Perhaps I am overly pessimistic, but I do not believe the phrase used by the Easter Islanders - ‘The flesh of your mother sticks between my teeth." - has been heard for the last time on our world.
This is what I see in my glass. Unnecessary death and unimaginable suffering until we learn to be like the deer. If we ever do.

5 Comments:

Blogger Songbird said...

Well, I think it's possible you're overly pessimistic, but also possible that most humans employ denial as a survival technique, as long as it keeps working for them.

7:47 PM  
Blogger jo(e) said...

I think you are being realistic, not pessimistic at all.

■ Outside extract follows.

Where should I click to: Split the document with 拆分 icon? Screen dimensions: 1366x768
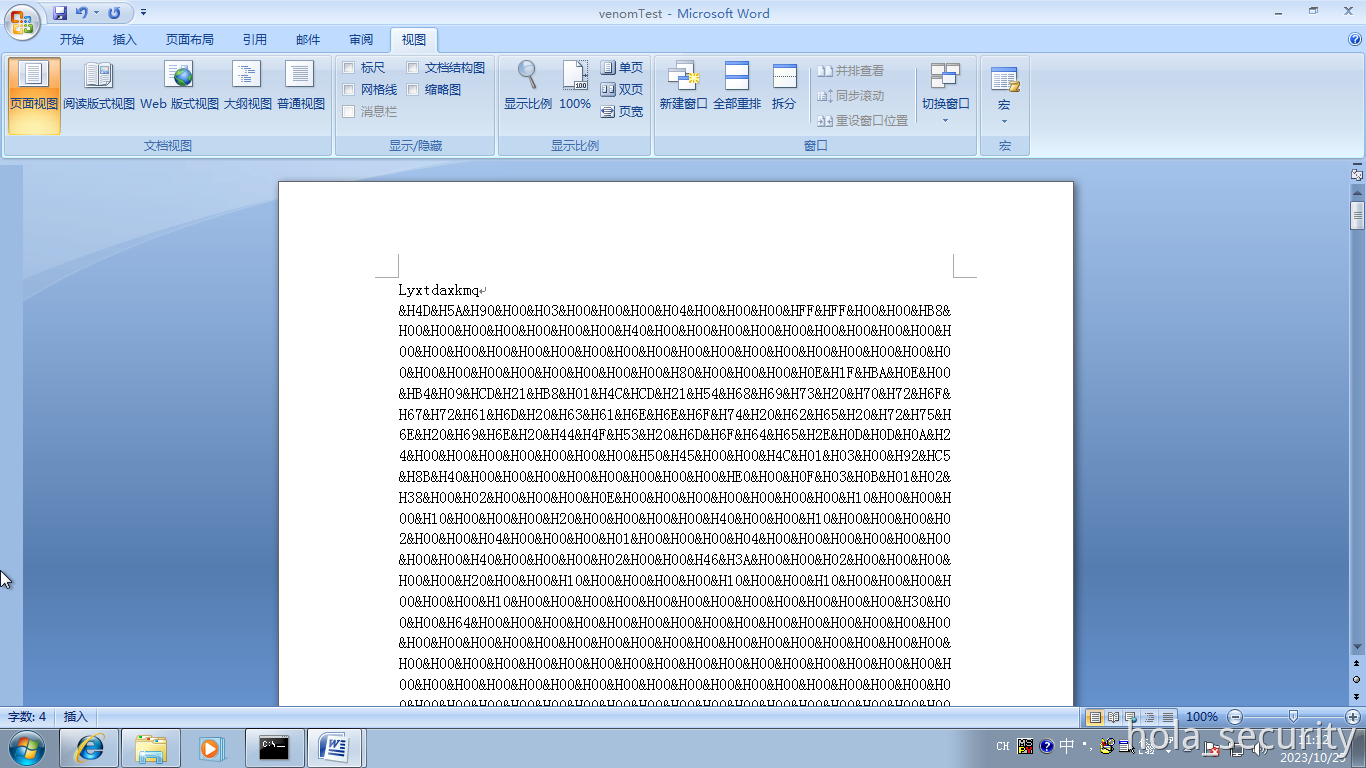(x=784, y=85)
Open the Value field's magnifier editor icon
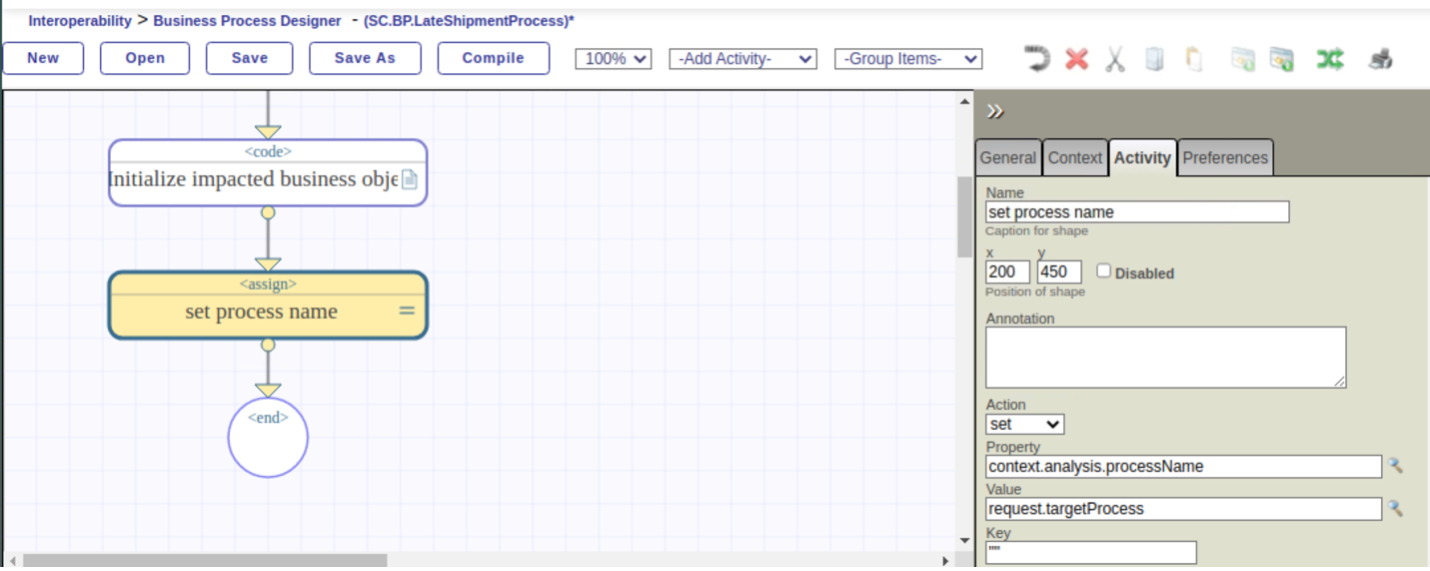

I don't think the real problem has to do with individuals -- I think the problem is with a government that is set up so that our leaders never need to look more than four years into the future. It's that incredibly short view that doesn't look at environmental problems until it's too late. How much better if our leaders were required to look ahead seven generations and were held accountable for that ....

5:13 AM  
Blogger Pure Luck said...

So I wonder. How do those like yourself, those with children, feel about sending them into this future?

7:17 AM  
Blogger St. Casserole said...

The future looks scary at any age. I want to know when we will figure out that we have to care for the earth.

I made the mistake of watching the NOVA program about the Katrina and the New Orleans levee failures.

The ocean is 1 degree warmer now. What else but global warming?

It's time to pay attention.

6:37 PM  
Blogger Singing Owl said...

It is frightening. How I feel about it is...afraid. And deeply sad.